>>>

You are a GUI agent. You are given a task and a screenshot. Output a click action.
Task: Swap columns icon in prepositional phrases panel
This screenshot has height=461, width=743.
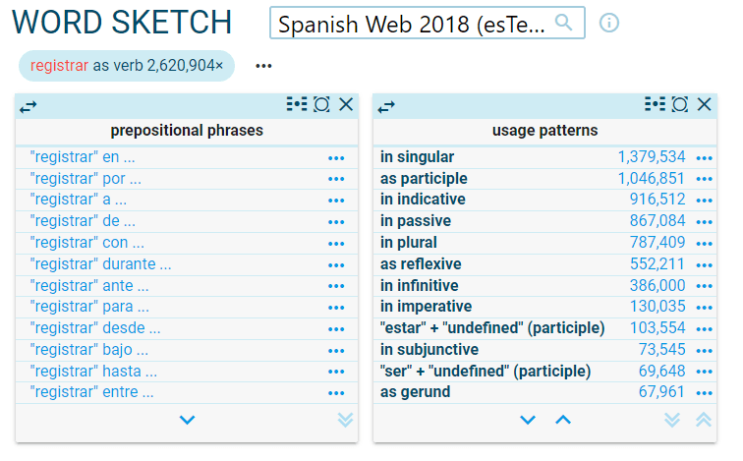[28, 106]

<<<
>>>

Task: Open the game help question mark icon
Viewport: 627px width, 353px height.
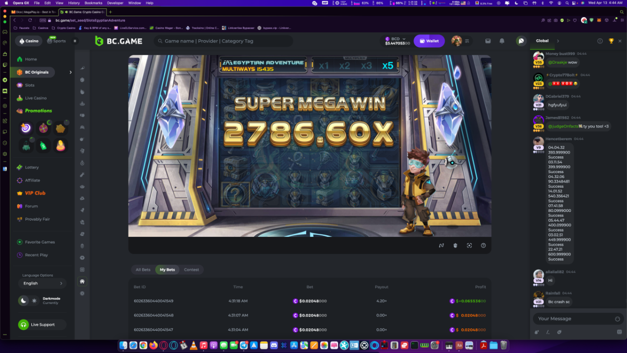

<<<

WRITTEN TASK: List every line of the material above that contains the word "screenshot", copying each line in full. Case counts.

RESPONSE TO THIS TASK:
You are a GUI agent. You are given a task and a screenshot. Output a click action.
This screenshot has height=461, width=743.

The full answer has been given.